[What this task involves] Nothing but the lines from the one with "Classia logo image" down to the one with "Given: Go to Our Focus on Child Opportunity" should be returned, exactly and with both ends included, from the material below.

[Task inputs]
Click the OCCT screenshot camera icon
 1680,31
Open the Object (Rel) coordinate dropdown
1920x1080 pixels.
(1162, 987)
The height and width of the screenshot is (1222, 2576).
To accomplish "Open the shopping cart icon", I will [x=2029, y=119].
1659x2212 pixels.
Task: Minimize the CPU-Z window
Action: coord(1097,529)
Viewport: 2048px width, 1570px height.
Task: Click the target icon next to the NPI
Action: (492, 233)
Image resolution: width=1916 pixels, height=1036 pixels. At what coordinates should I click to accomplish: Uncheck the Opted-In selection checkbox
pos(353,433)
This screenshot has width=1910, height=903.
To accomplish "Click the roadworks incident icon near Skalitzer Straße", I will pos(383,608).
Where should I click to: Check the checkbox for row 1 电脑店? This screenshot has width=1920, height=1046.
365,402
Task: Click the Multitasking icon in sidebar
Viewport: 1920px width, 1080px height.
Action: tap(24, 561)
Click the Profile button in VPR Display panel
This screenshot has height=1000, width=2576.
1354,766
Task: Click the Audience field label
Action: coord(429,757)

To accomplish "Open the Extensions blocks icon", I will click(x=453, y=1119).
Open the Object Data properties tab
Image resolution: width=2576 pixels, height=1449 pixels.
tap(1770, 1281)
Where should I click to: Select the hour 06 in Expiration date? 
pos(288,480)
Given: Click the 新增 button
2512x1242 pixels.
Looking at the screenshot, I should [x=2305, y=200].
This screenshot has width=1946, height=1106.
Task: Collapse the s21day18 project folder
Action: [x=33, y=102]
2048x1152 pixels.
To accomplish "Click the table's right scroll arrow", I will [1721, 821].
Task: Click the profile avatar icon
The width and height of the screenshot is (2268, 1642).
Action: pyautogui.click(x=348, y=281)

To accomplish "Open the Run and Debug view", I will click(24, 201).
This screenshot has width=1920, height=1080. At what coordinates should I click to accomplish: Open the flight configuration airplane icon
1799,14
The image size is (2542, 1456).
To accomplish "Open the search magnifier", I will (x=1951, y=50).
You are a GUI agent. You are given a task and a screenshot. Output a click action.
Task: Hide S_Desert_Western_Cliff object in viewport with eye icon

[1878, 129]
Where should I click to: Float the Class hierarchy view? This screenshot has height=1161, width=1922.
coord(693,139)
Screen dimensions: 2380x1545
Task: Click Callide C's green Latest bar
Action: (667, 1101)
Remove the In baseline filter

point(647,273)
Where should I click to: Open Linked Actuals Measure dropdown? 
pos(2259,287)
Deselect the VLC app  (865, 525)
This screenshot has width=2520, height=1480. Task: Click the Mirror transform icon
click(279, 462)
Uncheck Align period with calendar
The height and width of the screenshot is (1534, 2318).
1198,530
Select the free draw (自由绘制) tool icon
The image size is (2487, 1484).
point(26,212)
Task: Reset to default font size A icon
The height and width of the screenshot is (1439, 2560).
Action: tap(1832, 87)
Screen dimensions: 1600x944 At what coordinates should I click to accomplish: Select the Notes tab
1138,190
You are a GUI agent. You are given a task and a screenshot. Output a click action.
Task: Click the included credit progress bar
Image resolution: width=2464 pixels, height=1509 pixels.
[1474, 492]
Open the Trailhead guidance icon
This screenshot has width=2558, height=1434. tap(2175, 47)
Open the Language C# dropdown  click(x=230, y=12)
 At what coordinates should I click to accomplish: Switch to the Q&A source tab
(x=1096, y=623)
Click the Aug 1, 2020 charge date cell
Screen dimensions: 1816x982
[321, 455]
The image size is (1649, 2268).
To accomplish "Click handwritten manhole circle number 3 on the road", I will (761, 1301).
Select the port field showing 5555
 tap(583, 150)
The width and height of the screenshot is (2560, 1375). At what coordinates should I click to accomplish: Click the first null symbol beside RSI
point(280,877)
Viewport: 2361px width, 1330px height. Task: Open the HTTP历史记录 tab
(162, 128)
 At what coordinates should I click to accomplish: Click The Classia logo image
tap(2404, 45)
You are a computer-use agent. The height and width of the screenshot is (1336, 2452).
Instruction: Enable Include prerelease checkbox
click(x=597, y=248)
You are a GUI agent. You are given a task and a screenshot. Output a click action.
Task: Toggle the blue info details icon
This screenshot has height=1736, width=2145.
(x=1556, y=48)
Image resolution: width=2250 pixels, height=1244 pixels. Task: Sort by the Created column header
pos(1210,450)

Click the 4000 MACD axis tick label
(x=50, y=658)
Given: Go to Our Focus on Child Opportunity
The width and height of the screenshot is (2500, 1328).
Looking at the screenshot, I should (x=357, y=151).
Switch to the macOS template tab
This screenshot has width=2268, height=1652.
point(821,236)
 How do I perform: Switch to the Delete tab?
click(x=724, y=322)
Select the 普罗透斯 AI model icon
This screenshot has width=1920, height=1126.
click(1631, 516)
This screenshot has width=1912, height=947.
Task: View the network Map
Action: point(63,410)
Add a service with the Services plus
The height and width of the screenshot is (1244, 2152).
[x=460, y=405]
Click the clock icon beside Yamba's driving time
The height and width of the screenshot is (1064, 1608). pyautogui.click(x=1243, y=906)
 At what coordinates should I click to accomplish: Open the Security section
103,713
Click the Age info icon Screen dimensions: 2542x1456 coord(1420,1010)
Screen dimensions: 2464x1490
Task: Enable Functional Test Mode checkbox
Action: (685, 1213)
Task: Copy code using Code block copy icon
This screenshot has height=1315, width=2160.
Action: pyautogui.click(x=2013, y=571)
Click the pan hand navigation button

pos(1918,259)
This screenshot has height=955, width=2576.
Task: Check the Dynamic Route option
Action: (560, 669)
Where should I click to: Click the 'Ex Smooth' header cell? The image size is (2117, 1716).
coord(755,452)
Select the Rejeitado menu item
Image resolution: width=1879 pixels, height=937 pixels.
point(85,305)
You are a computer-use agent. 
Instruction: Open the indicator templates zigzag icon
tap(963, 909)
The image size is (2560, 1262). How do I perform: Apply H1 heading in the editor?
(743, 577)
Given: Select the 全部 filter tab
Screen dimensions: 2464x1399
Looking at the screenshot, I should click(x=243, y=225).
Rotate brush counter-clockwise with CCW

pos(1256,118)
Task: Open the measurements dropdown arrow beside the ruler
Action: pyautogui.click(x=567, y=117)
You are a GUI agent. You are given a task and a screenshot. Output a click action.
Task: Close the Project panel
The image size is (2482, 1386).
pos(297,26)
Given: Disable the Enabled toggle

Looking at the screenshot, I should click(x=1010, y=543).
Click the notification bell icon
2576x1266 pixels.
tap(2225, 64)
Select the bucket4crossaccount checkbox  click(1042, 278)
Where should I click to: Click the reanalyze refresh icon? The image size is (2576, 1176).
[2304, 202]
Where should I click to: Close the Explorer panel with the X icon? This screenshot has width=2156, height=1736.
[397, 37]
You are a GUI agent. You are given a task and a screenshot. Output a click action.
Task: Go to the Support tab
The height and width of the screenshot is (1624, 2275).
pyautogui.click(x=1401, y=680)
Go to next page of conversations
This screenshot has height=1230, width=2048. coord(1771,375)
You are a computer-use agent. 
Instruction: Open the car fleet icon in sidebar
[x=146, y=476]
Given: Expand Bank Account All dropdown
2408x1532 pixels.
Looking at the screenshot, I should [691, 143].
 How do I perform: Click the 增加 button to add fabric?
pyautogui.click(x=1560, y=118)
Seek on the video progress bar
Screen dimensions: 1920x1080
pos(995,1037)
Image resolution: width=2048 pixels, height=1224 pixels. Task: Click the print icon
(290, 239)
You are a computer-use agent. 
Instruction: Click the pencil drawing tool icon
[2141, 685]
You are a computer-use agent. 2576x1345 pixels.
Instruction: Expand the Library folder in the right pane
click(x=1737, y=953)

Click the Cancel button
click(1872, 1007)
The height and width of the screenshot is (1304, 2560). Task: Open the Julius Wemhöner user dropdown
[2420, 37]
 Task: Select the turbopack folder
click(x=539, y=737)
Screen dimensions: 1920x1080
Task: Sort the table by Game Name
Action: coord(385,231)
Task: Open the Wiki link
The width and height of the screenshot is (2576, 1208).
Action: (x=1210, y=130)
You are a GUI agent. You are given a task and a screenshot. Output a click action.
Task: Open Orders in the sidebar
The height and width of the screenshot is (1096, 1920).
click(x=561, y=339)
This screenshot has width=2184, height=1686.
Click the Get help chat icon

[Output for this task]
 At what coordinates should I click to accomplish: Click The Classia logo image
tap(2404, 45)
You are a computer-use agent. The height and width of the screenshot is (1336, 2452).
Instruction: Enable Include prerelease checkbox
click(x=597, y=248)
You are a GUI agent. You are given a task and a screenshot. Output a click action.
Task: Toggle the blue info details icon
This screenshot has height=1736, width=2145.
(x=1556, y=48)
Image resolution: width=2250 pixels, height=1244 pixels. Task: Sort by the Created column header
pos(1210,450)

Click the 4000 MACD axis tick label
(x=50, y=658)
Given: Go to Our Focus on Child Opportunity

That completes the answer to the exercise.